Collected data entries:
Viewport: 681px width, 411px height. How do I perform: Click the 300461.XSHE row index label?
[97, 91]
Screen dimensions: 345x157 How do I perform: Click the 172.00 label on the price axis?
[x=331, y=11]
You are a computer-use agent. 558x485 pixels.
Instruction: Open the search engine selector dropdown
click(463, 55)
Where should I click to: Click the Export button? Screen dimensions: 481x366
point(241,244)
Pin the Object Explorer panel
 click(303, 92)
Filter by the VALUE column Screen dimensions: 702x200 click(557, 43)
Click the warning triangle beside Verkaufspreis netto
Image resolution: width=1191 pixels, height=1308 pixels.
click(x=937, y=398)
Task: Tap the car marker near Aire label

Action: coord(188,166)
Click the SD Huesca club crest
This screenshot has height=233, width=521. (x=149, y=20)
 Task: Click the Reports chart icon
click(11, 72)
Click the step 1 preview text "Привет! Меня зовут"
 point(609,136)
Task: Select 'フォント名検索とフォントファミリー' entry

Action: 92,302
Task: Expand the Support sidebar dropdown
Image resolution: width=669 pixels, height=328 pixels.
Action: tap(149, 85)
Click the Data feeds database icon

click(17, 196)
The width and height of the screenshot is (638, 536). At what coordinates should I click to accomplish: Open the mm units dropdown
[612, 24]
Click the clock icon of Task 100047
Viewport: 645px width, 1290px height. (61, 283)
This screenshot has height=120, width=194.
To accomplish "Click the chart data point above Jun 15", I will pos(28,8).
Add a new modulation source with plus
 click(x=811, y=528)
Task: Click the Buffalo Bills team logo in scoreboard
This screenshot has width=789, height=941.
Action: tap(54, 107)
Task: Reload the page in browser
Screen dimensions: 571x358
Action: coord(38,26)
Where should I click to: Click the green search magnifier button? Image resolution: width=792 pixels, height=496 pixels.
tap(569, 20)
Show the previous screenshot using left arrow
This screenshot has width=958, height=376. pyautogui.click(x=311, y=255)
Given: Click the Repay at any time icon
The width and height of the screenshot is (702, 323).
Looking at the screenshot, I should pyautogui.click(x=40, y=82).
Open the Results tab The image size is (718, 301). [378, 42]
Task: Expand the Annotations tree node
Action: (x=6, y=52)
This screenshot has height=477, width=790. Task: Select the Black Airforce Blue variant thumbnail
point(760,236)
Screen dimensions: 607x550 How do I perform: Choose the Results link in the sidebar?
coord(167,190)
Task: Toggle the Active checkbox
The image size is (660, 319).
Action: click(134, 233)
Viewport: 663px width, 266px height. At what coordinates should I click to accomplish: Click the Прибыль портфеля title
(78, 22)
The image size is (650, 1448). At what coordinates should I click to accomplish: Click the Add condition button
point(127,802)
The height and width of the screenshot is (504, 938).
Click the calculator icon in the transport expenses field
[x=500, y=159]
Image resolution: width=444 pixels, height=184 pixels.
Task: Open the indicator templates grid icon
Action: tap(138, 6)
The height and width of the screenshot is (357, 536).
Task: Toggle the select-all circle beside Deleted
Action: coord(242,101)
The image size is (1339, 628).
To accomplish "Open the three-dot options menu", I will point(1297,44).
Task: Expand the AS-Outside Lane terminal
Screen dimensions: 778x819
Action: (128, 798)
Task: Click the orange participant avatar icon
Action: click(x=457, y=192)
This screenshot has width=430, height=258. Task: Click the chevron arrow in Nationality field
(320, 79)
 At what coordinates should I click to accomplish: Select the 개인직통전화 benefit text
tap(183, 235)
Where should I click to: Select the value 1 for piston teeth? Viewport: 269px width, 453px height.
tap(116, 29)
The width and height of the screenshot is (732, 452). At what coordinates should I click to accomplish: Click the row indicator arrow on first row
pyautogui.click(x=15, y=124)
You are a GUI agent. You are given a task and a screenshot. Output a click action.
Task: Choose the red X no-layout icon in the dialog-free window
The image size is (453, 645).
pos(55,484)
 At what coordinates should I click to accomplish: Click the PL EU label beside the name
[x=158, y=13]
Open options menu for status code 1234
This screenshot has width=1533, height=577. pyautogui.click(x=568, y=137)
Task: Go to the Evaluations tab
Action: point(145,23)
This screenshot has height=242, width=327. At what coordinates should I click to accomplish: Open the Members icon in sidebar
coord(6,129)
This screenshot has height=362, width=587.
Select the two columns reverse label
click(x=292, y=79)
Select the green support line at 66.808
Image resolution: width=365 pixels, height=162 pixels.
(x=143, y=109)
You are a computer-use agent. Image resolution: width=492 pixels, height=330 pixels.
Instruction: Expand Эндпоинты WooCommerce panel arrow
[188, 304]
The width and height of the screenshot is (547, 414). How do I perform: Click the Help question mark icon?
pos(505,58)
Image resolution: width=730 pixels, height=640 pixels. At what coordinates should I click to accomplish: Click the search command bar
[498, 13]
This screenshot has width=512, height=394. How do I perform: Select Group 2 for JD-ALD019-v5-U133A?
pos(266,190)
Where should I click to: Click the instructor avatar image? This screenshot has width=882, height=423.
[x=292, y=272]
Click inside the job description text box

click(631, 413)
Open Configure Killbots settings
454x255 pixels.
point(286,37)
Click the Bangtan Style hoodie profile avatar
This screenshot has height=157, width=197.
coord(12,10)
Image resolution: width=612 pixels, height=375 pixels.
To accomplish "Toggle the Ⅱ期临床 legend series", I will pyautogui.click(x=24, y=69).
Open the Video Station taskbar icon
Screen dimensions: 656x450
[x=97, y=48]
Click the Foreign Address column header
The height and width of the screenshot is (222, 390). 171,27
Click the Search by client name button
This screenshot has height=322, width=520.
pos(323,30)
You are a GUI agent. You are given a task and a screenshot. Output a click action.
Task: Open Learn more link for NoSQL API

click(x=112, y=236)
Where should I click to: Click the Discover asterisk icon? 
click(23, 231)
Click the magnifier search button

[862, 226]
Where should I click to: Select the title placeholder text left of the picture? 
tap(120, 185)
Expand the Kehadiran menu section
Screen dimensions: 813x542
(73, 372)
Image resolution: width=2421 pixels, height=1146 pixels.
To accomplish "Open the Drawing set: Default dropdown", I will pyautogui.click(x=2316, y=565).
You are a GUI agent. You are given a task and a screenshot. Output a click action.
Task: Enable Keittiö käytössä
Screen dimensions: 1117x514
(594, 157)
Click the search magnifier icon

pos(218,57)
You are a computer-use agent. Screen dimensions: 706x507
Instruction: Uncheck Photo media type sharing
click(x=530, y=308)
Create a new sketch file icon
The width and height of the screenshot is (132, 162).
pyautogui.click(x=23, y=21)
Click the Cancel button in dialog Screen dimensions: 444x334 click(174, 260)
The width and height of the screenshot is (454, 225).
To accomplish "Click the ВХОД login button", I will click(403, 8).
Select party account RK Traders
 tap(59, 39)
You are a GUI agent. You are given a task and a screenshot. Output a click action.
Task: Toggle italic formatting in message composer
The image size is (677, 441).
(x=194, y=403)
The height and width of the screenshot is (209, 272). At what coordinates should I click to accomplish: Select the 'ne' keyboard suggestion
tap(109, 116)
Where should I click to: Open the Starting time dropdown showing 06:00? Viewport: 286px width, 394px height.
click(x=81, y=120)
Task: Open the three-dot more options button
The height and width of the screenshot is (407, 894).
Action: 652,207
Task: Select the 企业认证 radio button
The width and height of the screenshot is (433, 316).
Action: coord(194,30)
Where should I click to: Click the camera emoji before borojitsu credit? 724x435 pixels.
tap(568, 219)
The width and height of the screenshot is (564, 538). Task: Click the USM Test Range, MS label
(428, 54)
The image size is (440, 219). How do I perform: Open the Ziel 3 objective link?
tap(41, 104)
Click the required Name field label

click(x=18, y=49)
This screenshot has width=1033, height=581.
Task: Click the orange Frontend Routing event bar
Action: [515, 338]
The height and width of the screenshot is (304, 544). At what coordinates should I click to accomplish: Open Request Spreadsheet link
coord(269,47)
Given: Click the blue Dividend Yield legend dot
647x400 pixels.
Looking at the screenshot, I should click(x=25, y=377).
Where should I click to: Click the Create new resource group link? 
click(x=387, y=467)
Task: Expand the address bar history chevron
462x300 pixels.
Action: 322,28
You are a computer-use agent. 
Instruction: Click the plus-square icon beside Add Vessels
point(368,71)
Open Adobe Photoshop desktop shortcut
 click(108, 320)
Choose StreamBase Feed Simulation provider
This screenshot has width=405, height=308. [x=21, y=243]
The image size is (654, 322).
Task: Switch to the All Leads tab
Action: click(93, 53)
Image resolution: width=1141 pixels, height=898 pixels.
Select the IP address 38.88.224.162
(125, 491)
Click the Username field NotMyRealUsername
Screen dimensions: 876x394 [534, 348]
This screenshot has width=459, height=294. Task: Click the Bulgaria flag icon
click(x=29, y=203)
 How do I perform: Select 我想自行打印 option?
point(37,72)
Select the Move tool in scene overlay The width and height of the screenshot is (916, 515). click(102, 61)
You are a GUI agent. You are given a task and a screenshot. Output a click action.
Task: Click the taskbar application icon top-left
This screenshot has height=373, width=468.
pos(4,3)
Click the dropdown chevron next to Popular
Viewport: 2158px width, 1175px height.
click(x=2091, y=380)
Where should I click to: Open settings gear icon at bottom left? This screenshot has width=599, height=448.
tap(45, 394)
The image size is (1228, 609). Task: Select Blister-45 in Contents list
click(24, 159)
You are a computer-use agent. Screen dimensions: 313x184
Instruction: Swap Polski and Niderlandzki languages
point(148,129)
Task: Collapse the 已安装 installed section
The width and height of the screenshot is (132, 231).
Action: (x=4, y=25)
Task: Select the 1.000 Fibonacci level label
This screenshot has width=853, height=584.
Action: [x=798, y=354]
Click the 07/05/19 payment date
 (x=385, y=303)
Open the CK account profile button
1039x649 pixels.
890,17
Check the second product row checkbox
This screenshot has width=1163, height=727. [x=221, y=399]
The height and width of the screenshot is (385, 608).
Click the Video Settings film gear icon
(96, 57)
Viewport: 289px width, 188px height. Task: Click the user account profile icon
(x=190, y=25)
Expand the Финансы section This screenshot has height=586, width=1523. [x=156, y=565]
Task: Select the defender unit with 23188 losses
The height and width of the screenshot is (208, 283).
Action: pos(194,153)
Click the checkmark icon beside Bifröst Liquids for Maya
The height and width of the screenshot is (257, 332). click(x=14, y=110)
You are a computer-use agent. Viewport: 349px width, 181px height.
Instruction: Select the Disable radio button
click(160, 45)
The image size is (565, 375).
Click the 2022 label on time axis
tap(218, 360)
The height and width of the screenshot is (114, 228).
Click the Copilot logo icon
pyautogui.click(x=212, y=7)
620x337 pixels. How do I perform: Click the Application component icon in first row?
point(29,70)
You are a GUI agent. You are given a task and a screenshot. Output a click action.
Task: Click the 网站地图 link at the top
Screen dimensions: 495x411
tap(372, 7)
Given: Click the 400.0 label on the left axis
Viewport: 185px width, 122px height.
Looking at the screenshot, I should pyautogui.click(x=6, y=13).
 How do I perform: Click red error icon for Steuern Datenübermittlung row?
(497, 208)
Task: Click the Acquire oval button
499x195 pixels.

- _Problem statement_: From the records above, copy only the lines starting with the line that holds "Task: Collapse the 已安装 installed section" and going on through the line that holds "You are a computer-use agent. Viewport: 349px", exactly as written.

- _Result of the task_:
Task: Collapse the 已安装 installed section
The width and height of the screenshot is (132, 231).
Action: (x=4, y=25)
Task: Select the 1.000 Fibonacci level label
This screenshot has width=853, height=584.
Action: [x=798, y=354]
Click the 07/05/19 payment date
 (x=385, y=303)
Open the CK account profile button
1039x649 pixels.
890,17
Check the second product row checkbox
This screenshot has width=1163, height=727. [x=221, y=399]
The height and width of the screenshot is (385, 608).
Click the Video Settings film gear icon
(96, 57)
Viewport: 289px width, 188px height. Task: Click the user account profile icon
(x=190, y=25)
Expand the Финансы section This screenshot has height=586, width=1523. [x=156, y=565]
Task: Select the defender unit with 23188 losses
The height and width of the screenshot is (208, 283).
Action: pos(194,153)
Click the checkmark icon beside Bifröst Liquids for Maya
The height and width of the screenshot is (257, 332). click(x=14, y=110)
You are a computer-use agent. Viewport: 349px width, 181px height.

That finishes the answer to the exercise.